begin

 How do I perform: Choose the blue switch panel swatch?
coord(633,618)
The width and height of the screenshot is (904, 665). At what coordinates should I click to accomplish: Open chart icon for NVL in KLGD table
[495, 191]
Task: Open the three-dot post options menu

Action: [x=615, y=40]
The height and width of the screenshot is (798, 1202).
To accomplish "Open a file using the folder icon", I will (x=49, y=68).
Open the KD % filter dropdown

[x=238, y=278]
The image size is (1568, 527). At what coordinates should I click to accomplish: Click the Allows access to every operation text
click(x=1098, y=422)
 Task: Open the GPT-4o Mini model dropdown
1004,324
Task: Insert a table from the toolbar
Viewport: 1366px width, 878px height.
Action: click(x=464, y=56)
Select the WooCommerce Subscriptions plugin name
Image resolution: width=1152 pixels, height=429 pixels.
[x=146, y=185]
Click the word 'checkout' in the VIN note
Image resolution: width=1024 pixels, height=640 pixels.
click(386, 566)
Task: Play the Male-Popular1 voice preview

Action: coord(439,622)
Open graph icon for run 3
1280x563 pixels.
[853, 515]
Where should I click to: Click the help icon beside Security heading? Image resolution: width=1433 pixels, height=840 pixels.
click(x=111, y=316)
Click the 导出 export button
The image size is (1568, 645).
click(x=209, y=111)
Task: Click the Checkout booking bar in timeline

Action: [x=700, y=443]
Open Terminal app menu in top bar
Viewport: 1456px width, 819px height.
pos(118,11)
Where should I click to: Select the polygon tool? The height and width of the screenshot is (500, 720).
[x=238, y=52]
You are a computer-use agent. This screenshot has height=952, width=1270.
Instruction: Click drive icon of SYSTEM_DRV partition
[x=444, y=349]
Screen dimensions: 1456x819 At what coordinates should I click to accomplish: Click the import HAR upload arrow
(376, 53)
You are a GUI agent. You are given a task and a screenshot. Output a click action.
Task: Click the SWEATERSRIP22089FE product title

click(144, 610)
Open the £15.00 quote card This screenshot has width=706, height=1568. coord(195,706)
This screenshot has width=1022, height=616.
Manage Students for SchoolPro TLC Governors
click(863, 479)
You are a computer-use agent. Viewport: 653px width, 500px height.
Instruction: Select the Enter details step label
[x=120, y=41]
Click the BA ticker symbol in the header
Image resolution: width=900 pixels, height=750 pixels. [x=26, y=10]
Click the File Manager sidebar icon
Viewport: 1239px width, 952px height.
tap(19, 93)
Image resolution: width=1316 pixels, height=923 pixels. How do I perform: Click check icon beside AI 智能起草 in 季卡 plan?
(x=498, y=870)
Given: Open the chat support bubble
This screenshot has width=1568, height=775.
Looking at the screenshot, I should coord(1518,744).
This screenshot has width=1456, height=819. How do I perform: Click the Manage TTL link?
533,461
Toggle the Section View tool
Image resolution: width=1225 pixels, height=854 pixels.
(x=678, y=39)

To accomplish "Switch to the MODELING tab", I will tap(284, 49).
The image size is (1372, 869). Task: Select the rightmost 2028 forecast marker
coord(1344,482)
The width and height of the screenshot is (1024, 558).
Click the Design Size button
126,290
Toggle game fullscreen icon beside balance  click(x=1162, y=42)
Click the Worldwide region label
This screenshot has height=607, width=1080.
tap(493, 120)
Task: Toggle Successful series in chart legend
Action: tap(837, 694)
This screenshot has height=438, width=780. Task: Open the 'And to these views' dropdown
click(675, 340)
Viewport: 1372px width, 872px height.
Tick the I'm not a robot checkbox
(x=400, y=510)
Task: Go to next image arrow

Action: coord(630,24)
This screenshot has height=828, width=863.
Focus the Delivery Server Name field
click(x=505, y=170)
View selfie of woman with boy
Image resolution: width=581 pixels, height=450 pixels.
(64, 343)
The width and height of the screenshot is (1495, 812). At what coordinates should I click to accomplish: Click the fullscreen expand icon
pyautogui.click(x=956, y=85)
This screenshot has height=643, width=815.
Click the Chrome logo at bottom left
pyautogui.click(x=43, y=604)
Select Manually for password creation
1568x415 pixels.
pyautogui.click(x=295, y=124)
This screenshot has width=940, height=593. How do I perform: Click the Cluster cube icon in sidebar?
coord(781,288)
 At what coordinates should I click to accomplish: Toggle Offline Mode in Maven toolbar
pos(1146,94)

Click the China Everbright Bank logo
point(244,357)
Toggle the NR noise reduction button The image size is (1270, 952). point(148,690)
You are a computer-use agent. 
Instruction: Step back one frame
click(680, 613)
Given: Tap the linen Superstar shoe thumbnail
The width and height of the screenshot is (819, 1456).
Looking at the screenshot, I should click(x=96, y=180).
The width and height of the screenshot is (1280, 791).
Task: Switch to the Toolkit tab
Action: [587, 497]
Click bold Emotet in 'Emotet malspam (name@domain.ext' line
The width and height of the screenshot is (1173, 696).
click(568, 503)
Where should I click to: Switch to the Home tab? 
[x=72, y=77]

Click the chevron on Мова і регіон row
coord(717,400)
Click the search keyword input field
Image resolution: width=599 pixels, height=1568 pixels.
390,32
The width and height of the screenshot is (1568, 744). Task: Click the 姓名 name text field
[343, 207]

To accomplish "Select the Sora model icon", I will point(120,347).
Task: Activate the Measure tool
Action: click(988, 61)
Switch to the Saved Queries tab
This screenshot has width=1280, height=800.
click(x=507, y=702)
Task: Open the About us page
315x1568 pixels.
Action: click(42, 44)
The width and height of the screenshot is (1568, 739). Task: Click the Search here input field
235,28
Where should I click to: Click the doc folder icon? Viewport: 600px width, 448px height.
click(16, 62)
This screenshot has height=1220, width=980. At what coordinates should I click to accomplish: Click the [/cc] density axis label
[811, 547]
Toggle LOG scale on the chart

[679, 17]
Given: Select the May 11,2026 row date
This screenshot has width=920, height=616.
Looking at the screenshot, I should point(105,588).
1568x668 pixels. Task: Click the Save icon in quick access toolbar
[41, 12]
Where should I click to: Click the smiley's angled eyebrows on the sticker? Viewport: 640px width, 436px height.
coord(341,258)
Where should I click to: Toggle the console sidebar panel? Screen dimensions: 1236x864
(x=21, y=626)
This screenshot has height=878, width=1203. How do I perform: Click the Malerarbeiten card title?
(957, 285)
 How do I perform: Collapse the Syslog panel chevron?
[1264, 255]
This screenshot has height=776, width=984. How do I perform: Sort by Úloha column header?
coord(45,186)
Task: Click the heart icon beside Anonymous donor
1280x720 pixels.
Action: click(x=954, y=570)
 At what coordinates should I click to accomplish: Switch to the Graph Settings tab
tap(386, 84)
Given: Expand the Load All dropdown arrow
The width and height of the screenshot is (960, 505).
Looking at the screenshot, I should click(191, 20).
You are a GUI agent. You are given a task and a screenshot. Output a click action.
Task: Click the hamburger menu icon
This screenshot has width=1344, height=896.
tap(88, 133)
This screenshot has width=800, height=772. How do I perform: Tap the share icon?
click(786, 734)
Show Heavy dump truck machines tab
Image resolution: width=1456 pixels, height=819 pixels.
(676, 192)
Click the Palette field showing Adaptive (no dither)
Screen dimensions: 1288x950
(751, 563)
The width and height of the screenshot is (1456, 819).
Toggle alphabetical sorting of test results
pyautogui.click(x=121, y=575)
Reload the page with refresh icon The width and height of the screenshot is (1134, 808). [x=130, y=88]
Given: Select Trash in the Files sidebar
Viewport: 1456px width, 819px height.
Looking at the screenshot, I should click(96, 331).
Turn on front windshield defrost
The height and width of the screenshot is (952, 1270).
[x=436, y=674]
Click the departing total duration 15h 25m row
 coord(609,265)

end

__Given task__: Repeat the data from the line with "Click the File Manager sidebar icon" to the line with "click(680, 613)", inclusive, reproducing every line in that range verbatim.

__Answer to this problem__:
Click the File Manager sidebar icon
Viewport: 1239px width, 952px height.
tap(19, 93)
Image resolution: width=1316 pixels, height=923 pixels. How do I perform: Click check icon beside AI 智能起草 in 季卡 plan?
(x=498, y=870)
Given: Open the chat support bubble
This screenshot has width=1568, height=775.
Looking at the screenshot, I should coord(1518,744).
This screenshot has width=1456, height=819. How do I perform: Click the Manage TTL link?
533,461
Toggle the Section View tool
Image resolution: width=1225 pixels, height=854 pixels.
(x=678, y=39)

To accomplish "Switch to the MODELING tab", I will tap(284, 49).
The image size is (1372, 869). Task: Select the rightmost 2028 forecast marker
coord(1344,482)
The width and height of the screenshot is (1024, 558).
Click the Design Size button
126,290
Toggle game fullscreen icon beside balance  click(x=1162, y=42)
Click the Worldwide region label
This screenshot has height=607, width=1080.
tap(493, 120)
Task: Toggle Successful series in chart legend
Action: tap(837, 694)
This screenshot has height=438, width=780. Task: Open the 'And to these views' dropdown
click(675, 340)
Viewport: 1372px width, 872px height.
Tick the I'm not a robot checkbox
(x=400, y=510)
Task: Go to next image arrow

Action: coord(630,24)
This screenshot has height=828, width=863.
Focus the Delivery Server Name field
click(x=505, y=170)
View selfie of woman with boy
Image resolution: width=581 pixels, height=450 pixels.
(64, 343)
The width and height of the screenshot is (1495, 812). At what coordinates should I click to accomplish: Click the fullscreen expand icon
pyautogui.click(x=956, y=85)
This screenshot has height=643, width=815.
Click the Chrome logo at bottom left
pyautogui.click(x=43, y=604)
Select Manually for password creation
1568x415 pixels.
pyautogui.click(x=295, y=124)
This screenshot has width=940, height=593. How do I perform: Click the Cluster cube icon in sidebar?
coord(781,288)
 At what coordinates should I click to accomplish: Toggle Offline Mode in Maven toolbar
pos(1146,94)

Click the China Everbright Bank logo
point(244,357)
Toggle the NR noise reduction button The image size is (1270, 952). point(148,690)
You are a computer-use agent. 
Instruction: Step back one frame
click(680, 613)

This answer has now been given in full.